I can’t find acid any more. For starters it is stunningly illegal. I don’t like to think about how long one can be put away for, for mere possession. But I will say, these days I wouldn’t take a pill someone said was LSD. There’s only one way to take acid now, and that’s blotters, teeny squares of paper. Because LSD is the only drug effective in microgram doses.
That itself is kind of a clue.
Cut to Winterland, that fall of 1968. A lot has happened, and changed, but by heaven there we are again, and even though the stage has been shifted to the opposite side of the hall, we are still loving this show. Here it was that I saw Hendrix, soloing wildly, start running across the stage with his guitar and do a complete forward somersault. While playing perfectly. Landing on his feet, still playing and ending the lick with a flourish.
For decades I thought I’d hallucinated it. Then I saw it on film. So! Not a hallucination after all. What a relief. Because it was a sharp memory, and really cool. Yeah, I’m experienced.
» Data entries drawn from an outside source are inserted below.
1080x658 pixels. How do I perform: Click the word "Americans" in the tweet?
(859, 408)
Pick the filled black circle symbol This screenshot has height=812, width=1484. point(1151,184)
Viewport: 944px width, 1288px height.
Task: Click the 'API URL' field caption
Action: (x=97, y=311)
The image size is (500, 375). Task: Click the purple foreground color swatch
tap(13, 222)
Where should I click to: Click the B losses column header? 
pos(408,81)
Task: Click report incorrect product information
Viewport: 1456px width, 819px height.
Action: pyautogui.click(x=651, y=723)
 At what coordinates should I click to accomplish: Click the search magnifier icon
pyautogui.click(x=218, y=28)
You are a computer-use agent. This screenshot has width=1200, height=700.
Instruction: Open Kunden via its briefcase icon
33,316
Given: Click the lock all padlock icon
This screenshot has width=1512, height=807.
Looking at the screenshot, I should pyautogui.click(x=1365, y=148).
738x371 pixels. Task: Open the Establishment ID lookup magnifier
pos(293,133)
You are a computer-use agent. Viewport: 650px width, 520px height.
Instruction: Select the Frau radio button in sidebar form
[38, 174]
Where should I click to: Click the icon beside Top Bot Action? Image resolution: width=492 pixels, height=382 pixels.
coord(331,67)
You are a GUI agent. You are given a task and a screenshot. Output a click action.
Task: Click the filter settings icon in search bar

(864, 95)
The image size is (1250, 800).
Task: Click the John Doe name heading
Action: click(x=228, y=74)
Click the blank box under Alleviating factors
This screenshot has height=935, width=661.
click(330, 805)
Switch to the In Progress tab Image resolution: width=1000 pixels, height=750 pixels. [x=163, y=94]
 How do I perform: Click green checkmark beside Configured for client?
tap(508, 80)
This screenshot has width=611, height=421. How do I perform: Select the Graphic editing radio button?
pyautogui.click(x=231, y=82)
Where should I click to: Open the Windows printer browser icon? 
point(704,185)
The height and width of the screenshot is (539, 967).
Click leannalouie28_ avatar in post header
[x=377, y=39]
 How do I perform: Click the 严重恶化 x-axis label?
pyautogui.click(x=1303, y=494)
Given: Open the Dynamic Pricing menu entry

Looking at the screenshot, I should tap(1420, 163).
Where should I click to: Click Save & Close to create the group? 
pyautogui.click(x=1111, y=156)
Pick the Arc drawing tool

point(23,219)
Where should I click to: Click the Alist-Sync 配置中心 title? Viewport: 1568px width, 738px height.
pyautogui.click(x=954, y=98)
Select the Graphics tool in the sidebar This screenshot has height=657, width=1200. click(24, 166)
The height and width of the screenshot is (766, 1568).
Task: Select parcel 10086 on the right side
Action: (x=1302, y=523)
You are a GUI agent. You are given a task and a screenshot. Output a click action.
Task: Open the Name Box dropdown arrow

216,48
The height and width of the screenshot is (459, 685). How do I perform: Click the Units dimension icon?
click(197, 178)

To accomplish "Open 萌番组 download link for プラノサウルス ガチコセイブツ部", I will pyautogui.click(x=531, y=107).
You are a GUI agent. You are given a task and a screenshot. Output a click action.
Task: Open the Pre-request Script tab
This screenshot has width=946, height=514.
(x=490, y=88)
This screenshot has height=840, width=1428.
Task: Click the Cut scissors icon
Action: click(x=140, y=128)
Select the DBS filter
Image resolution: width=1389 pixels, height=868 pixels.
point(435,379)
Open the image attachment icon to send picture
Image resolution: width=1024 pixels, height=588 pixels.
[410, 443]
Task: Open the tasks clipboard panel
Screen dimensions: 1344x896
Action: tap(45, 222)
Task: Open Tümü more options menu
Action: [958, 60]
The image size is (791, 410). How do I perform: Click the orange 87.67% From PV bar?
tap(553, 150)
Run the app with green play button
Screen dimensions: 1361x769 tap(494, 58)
The Doors were psychedelic in a different way, and could absolutely knock your socks off just playing. Janis Joplin too. Earth, Wind and Fire put on an insane live show, though I’m not sure I’d exactly call it psychedelic. Talking Heads, great stuff but more ironic. There was an American 60’s band called the Kaleidoscope that was genuinely bizarre, though few remember them. Zappa’s band was post psychedelic. The Brazilian master Milton Nascimento, who I saw on acid in the 90’s… he was like jungle psychedelic.
Yep, nobody ever did what Jimi Hendrix did, and these days I can usually command a bit of respect talking about actually seeing it, mining these goddam old hippie memories.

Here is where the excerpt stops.